INPUT:
****
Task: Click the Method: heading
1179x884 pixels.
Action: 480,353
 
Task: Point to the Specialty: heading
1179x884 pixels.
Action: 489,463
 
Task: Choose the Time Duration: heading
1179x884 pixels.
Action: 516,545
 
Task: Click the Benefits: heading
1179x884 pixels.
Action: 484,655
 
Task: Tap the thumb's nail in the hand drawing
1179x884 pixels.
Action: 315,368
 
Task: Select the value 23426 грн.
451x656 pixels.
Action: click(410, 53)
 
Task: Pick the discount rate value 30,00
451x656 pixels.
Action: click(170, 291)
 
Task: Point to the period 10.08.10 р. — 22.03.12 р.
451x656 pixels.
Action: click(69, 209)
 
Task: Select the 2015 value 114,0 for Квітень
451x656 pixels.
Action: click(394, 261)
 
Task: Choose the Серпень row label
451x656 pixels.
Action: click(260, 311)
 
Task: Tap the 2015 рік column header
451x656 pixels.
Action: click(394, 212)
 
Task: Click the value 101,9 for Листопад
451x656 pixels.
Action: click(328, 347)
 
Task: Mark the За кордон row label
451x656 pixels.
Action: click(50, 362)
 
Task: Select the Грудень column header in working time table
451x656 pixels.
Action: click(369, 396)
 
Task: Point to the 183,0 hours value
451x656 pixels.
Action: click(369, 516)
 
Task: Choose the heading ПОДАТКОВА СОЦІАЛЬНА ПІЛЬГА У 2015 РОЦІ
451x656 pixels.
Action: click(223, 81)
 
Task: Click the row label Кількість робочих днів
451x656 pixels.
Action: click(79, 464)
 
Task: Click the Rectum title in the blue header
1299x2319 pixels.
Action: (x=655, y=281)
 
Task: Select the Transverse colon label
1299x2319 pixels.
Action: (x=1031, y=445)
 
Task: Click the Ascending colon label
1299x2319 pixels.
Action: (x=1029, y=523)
****
STATED EXERCISE:
Scale everything from the line with "Task: Point to the 183,0 hours value" down to the line with "Action: click(79, 464)", both included. Rewrite those lines with their requests, multiplying each coordinate in the answers by 2.55 and rounding to whole numbers, halves up.

THE RESULT:
Task: Point to the 183,0 hours value
451x656 pixels.
Action: click(941, 1316)
 
Task: Choose the heading ПОДАТКОВА СОЦІАЛЬНА ПІЛЬГА У 2015 РОЦІ
451x656 pixels.
Action: click(569, 207)
 
Task: Click the row label Кількість робочих днів
451x656 pixels.
Action: click(201, 1183)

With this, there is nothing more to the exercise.